Nope! It looks like the expenses will never catch up to the amount of gold. In fact, looking at 20,000*W(n) - E(n) shows the graph (in red) below.

This gap is just going to keep going up and up. This cube will never cost it's weight in gold. But it could be worth it's weight in something else...

Let's look at how we graphed the equations. We graphed E(n), and we graphed the price of gold/lb multiplied by W(n). We want to know the material that costs x dollars/pounds such that
E(n) = x*W(n). So let's look at E(n)/W(n) (graphed below in blue).

This graph seems to level off around 30-35 dollars/lb.

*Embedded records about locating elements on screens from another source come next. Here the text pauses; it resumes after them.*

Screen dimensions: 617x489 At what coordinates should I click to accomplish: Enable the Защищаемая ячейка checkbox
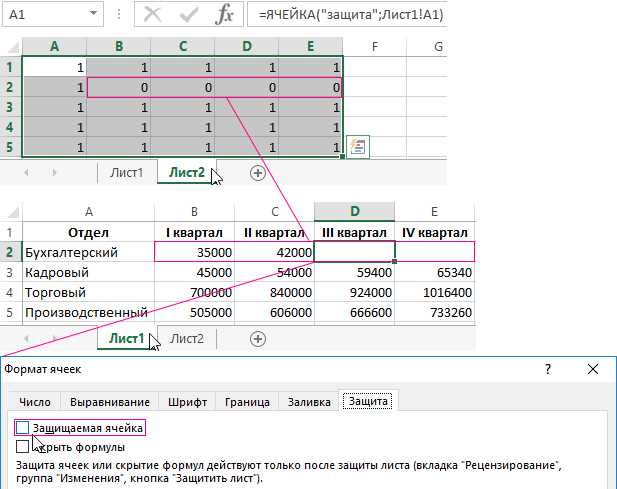click(22, 428)
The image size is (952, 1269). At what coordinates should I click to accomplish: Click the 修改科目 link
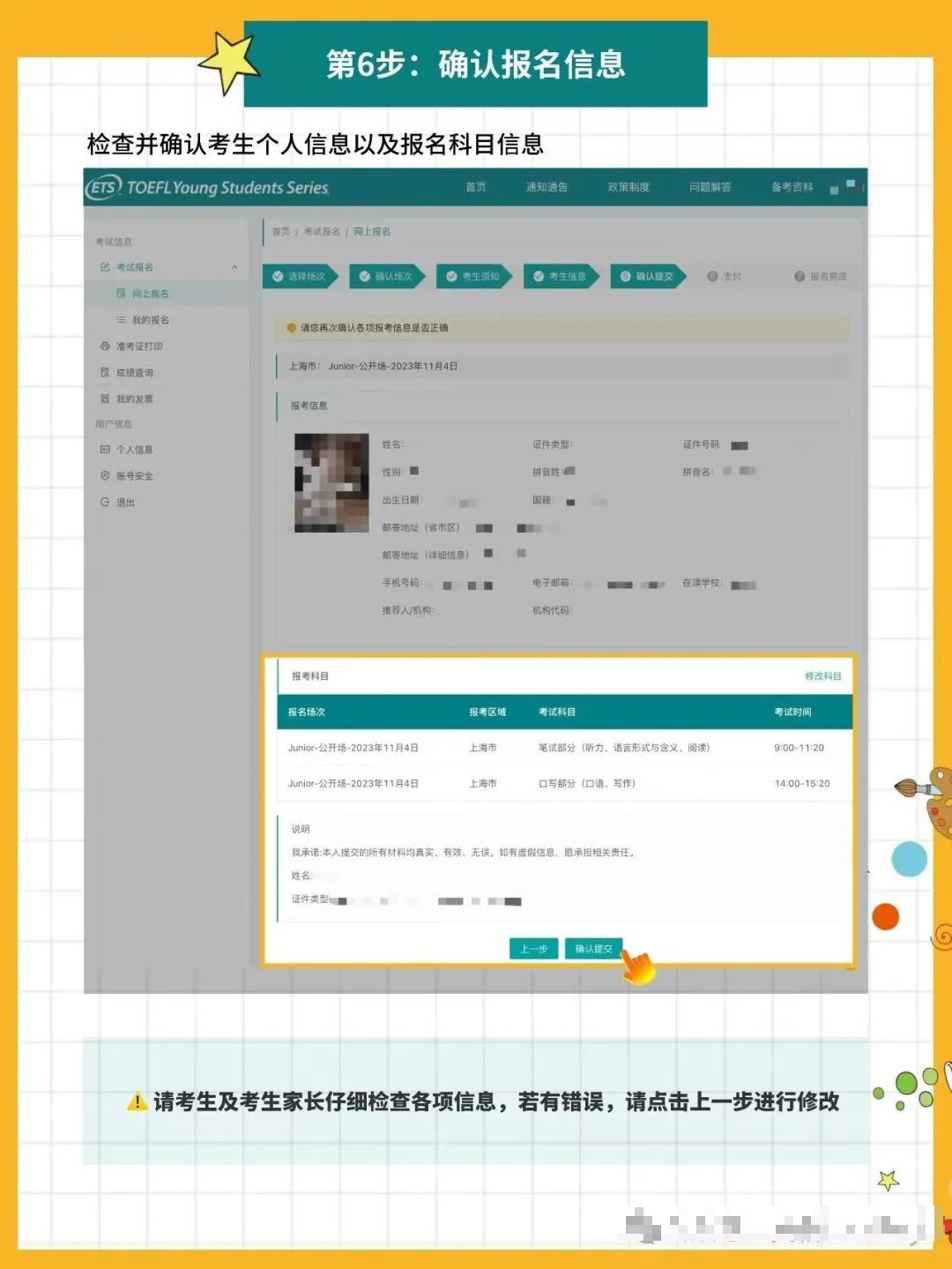coord(822,676)
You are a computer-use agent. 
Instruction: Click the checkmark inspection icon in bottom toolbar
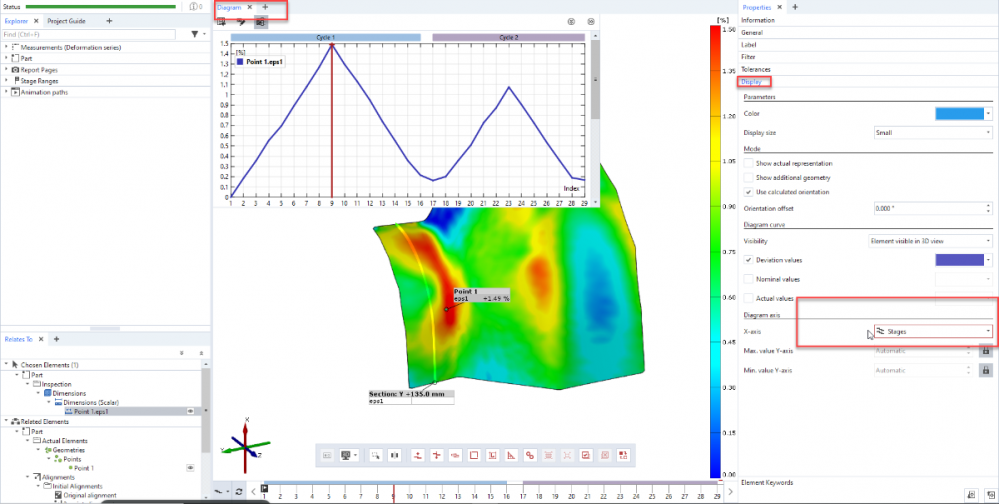[x=587, y=455]
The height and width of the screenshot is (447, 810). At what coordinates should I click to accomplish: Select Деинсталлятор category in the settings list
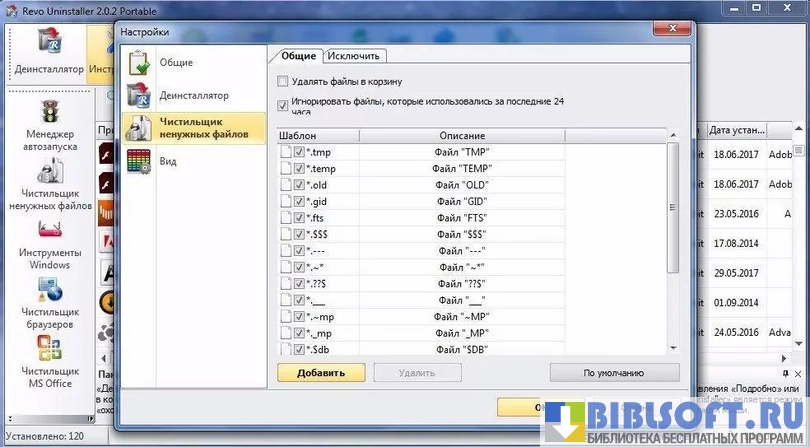(x=193, y=96)
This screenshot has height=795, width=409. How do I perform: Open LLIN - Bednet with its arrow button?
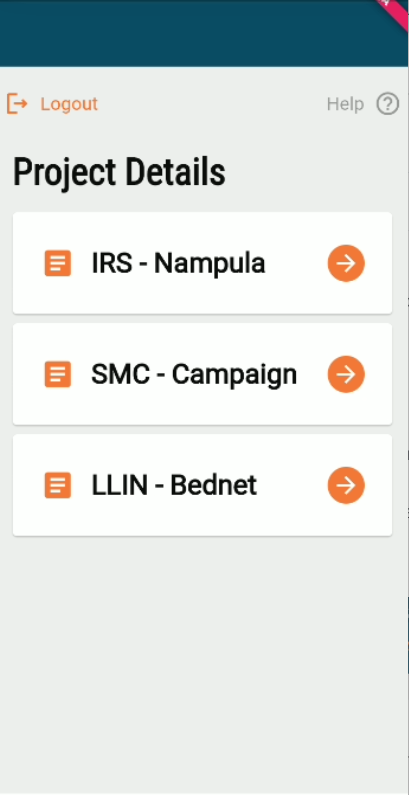(x=346, y=485)
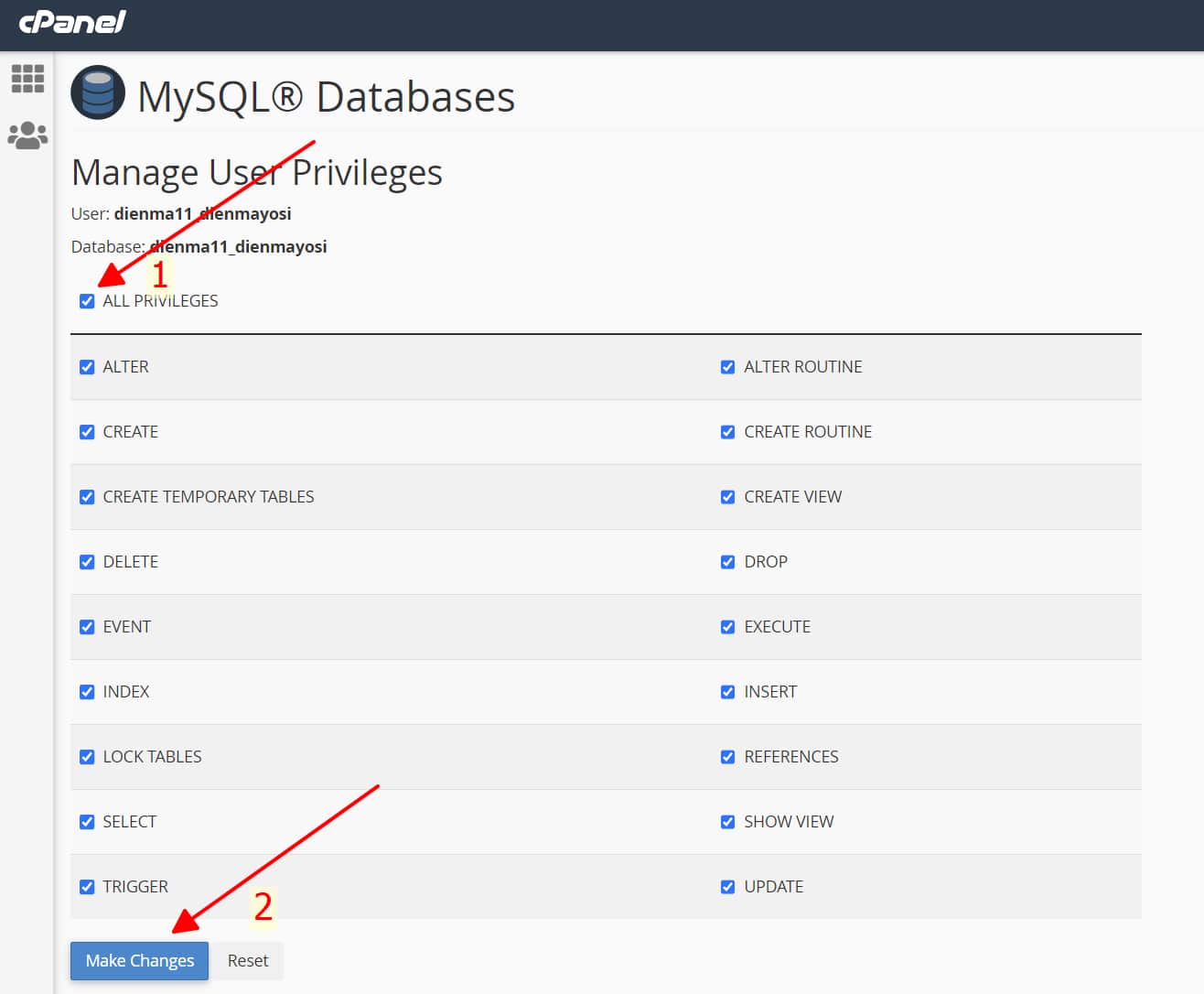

I took a look at the price of various materials. Precious metals and minerals were all much higher than this. Common metals (like lead, aluminum, tin, copper, etc.) were all lower. Seafood and meat were all lower. But there was one material that cost around $35/lb.

Uranium.

So if you know anyone who wants to make a doomsday device powered by uranium, let them know that the money they spend on uranium could be spent on a pretty awesome arts and crafts project...

Good news everyone! I invented a machine that makes you read this caption in your head in my voice!